I'm reminded of a service formerly found at http://stats.grok.se. This site provided some useful data about Wikipedia pageviews. I had been building a tool for the Guerrilla Skepticism on Wikipedia project which relied on this datasource. Then one day, it disappeared!

I'm sure if I had been checking that project's main site, I might have seen some announcement. But after finishing and testing the software I intended to create, I had hoped I could ride away into the sunset having left behind a tool for the GSoW team to use. The disappearance of this API effectively killed the tool I was working on.

In the end, thanks to some pointers from Tim Farley, I discovered that Wikipedia had launched a more official version of this service. If I dug into the background, I imagine I'd find out that grok.se discontinued their service in favor of the one released by Wikimedia. As far as I know, there was no announcement list that I could have subscribed to warning me of the pending termination of service and pointer to the new service. That's a lesson to API creators and consumers.

In my case, we were lucky. The discontinued service had a new one that, while not a direct replacement, was easy to refactor to work with. The project for GSoW is back up and running. However, this incident made me think hard about how these services might be maintained in a more robust, decentralized way.

I think there are three possible paths that could be explored toward better permanence of microservices like this one.

First, creators of such services should consider uploading them to the merging set of algorithmic marketplaces. Granted, one has to hope that those marketplaces themselves don't disappear or change their services in a breaking fashion. However, if these marketplaces do manage to stay in existance, they'll likely outlive the maintainers of smaller microservices. A standardized format and perhaps some federation could yield some best practices that allowed containerized services to migrate smoothly.

Second, I think an economic solution could be greated. What if APIs were designed to run on AWS infrastructure which had a special sort of financing account. Whenever fees were incurred, AWS could deduct those charges from the account. If the account balance is emptied, AWS would simply start throwing exceptions instead of returning results. Smarter financing like annuities could be employed. An annuity is (essentially) a lump sum of money for which one tries to only spend the interest, while possible re-investing some of that interest in principle. If I wanted my API service to live forever, wouldn't it be cool if I could create an annuity for it in this fashion? If the interest earned last month is consumed with AWS fees, the API throws errors for the rest of the month. That is, unless a consumer decides to make a one time donation, reinvigorating it for the balance of their donation.
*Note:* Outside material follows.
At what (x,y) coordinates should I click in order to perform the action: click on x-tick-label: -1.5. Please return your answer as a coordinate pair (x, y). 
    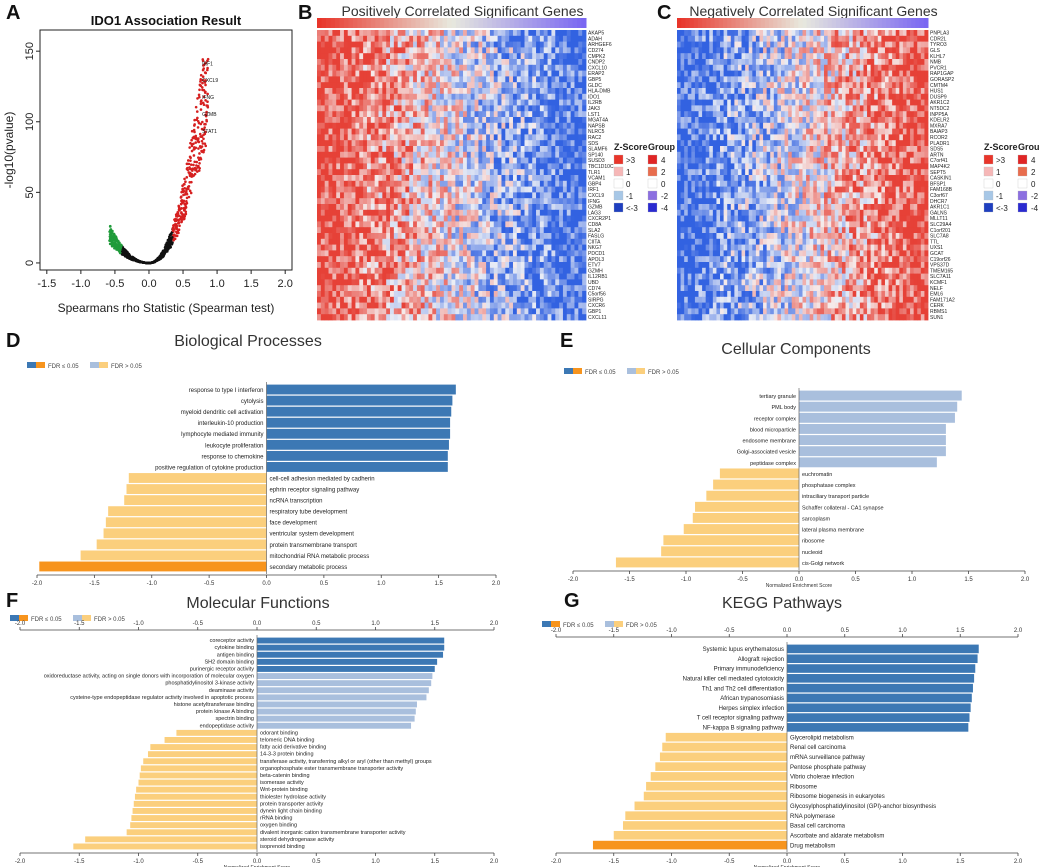
    Looking at the image, I should click on (46, 284).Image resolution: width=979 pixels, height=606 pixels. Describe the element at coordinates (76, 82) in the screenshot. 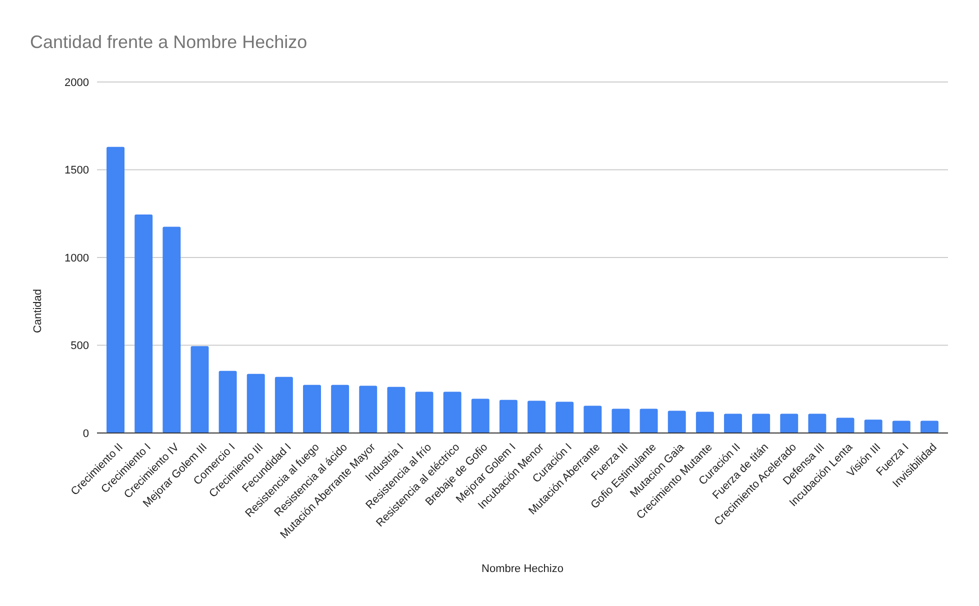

Third and finally, I'd love to see a proposal for how services like this could be federated and do data sharing with something like Torrents. What if API services were kept afloat by the contributions of seeders who value the service?

All too often, I see very well intentioned open source services come and go because there were no long term plans. It would be fantastic if we lived in a world where frictionless options were available to allow people to preserve their services on a containerized platform. I hope these thoughts might inspire people to think more about these problems, and perhaps commentors to share stories they know about preserving useful services.